Ainsi, après avoir constaté le manquement, le juge lui donne sa qualification définitive. Celle-ci lui ouvre alors pleinement la voie pour mettre en œuvre son pouvoir d’annulation au titre de son office de juge du référé contractuel (B).

B. Un manquement relevant pleinement de l’office de juge du référé contractuel

Selon l’article L. 551-18 du Code de la justice administrative, le juge du référé contractuel est tenu de prononcer la nullité du contrat après avoir constaté certains manquements strictement énumérés par la loi. Ainsi, seulement certains manquements sont invocables à cet effet, dont notamment la méconnaissance des modalités de remise en concurrence lors de la passation des contrats fondés sur un accord-cadre ou d’un SAD.

Ceci a été rappelé avec force par le Conseil d’État qui, à l’occasion d’un litige relatif à la passation d’un contrat fondé sur un accord-cadre, en a fait la stricte application [3]. Ce sont les conclusions prononcées par le rapporteur public qui permettent de l’affirmer. Il est en effet précisé que « la méconnaissance par le contrat litigieux des stipulations d’un autre contrat, en l’espèce un accord cadre, voire des règles éventuellement d’ordre public applicables à ce contrat » [4] ne fait pas partie des manquements invocables devant le juge du référé contractuel. En revanche, il ajoute qu’il en va différemment de la méconnaissance des modalités de remise en concurrence par le contrat litigieux lorsqu’elles sont prises en application de l’ accord-cadre [5]. Il ajoute que ce manquement est bien invocable devant le juge du référé contractuel dans cette circonstance seulement.

Dès lors, l’on comprend mieux le choix opéré en l’espèce par le juge en qualifiant le manquement ainsi. Celui-ci lui permet d’exercer son office dans une situation comparable à celle précédemment présentée, la seule différence étant qu’il ne s’agit pas d’un accord-cadre, mais d’un SAD. En accueillant un autre moyen contentieux, le juge aurait eu besoin davantage d’innover, au regard des incertitudes persistantes sur les manquements invocables devant le juge du référé contractuel. Cela étant, certains tribunaux ont pu accueillir favorablement le moyen tiré de l’atteinte manifeste au principe fondamental d’égalité de traitement des candidats [6], comme l’invité à le faire la jurisprudence de la Haute juridiction [7].
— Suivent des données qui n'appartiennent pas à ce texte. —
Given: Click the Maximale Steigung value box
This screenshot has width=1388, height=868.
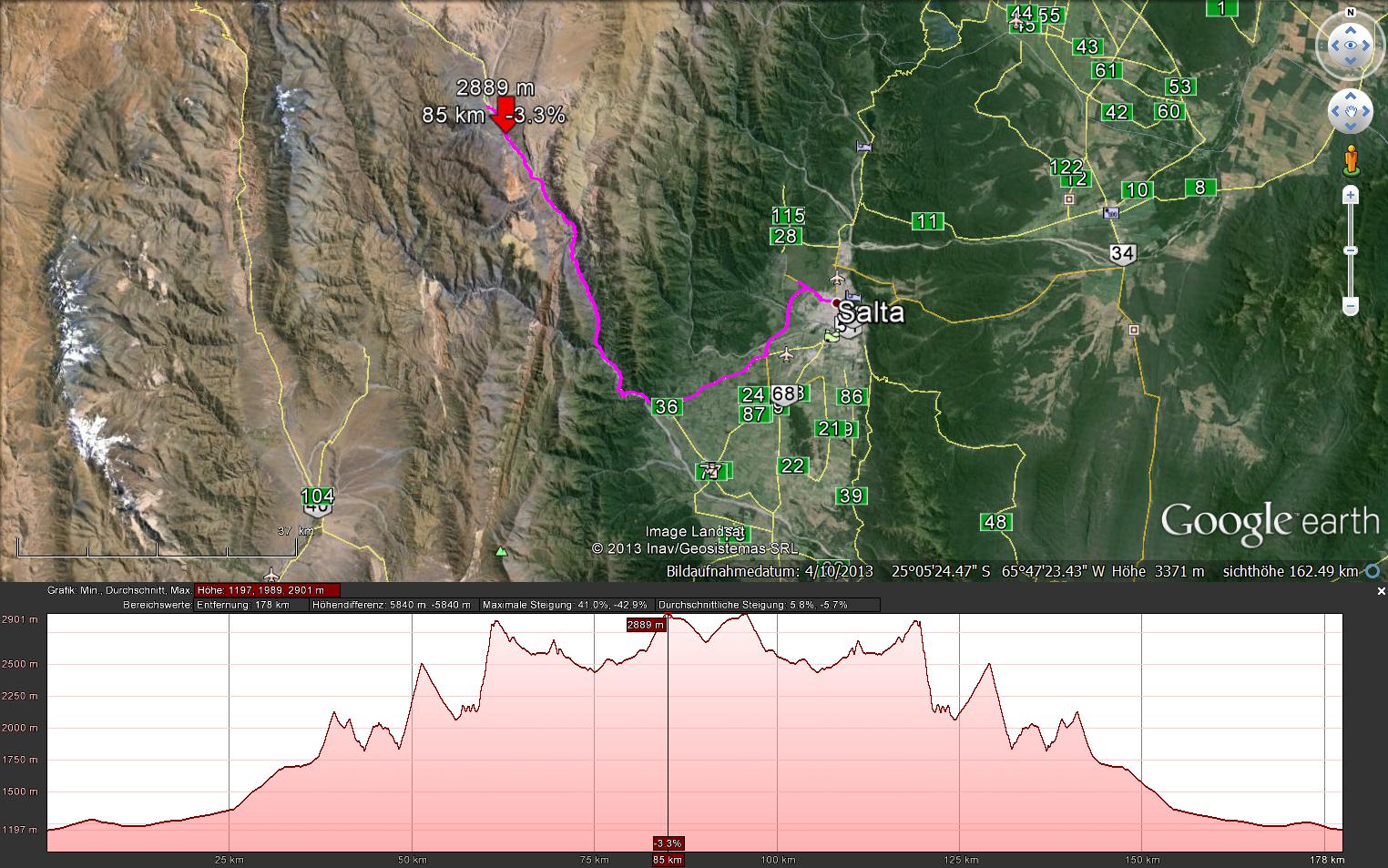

Ainsi, le choix de qualification opéré par le juge, au regard des circonstances de l’espèce, est donc celui de l’efficacité. Il n’aurait pas toutefois été imprudent d’accueillir favorablement le moyen tiré de l’atteinte manifeste au principe fondamental d’égalité de traitement des candidats pour annuler le marché litigieux au titre du troisième alinéa de l’article L. 551-18 du Code de la justice administrative.

 

[1] TA Paris, 18 juillet 2022, n° 2213906 N° Lexbase : A33238C3.

[2] Selon l’article R. 2142-15 du Code de la commande publique N° Lexbase : L3731LRM, « L'acheteur peut limiter le nombre de candidats admis à soumissionner ou à participer au dialogue, à condition que ce nombre soit suffisant pour assurer une concurrence effective ».
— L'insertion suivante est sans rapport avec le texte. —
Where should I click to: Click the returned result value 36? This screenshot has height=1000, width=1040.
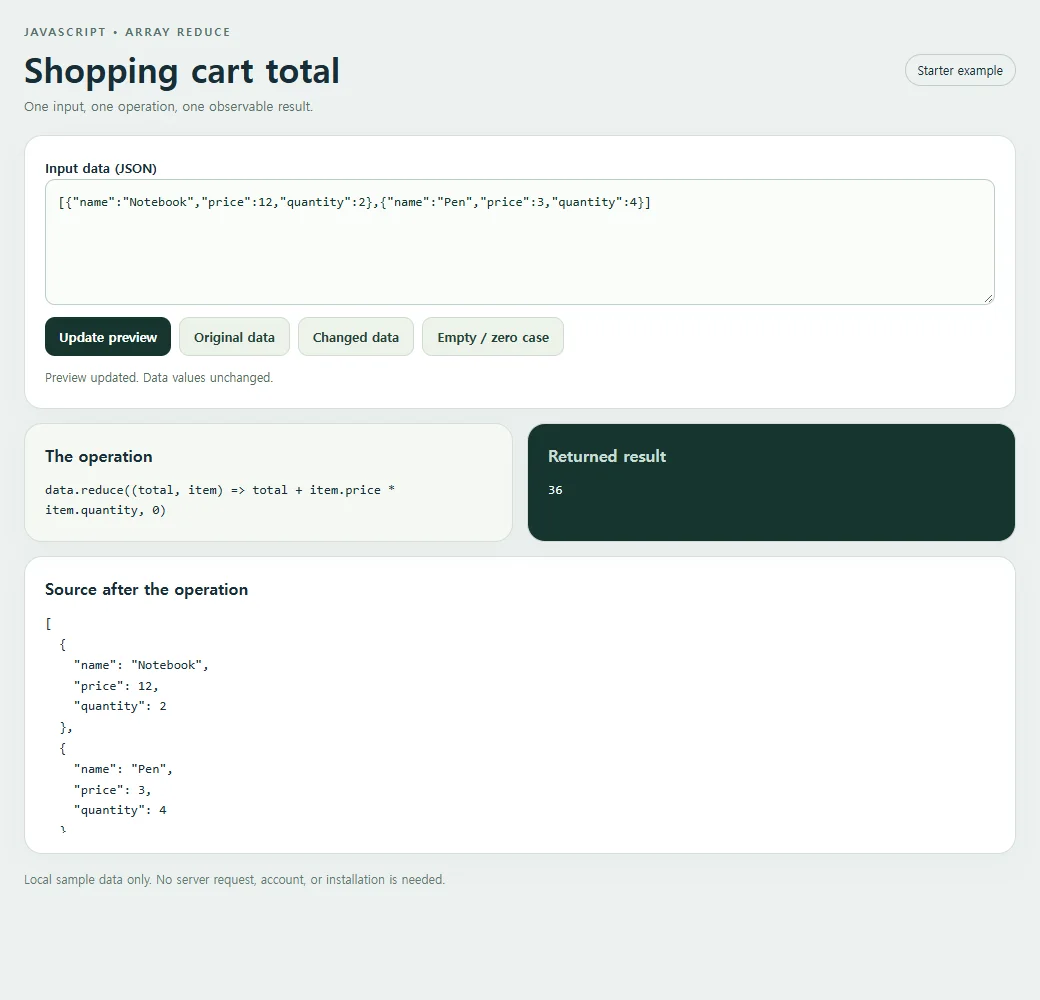pos(555,490)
[3] CE, 29 juin 2012, n° 358353 N° Lexbase : A0653IQA.

[4] N. Boulouis, conclusions sous l’arrêt CE, 29 juin 2012, n° 358353, préc., p. 3.

[5] Ceci est vrai pour les accords-cadres pluri-attributaires, à la différence des accords mono-attributaires qui ne font l’objet d’aucune remise en concurrence.

[6] Voir notamment en ce sens, TA, Montreuil, 16 août 2024, n° 2410918 N° Lexbase : A53375XX ; TA Paris, 7 mars 2024, n° 2401660 N° Lexbase : A146869A.

[7] Ce moyen est invocable devant le juge du référé contractuel au titre seulement du troisième alinéa de l’article L. 551-18 du Code de la justice administrative. Voir en ce sens, CE, 14 février 2017, n° 403614 N° Lexbase : A2620TPQ.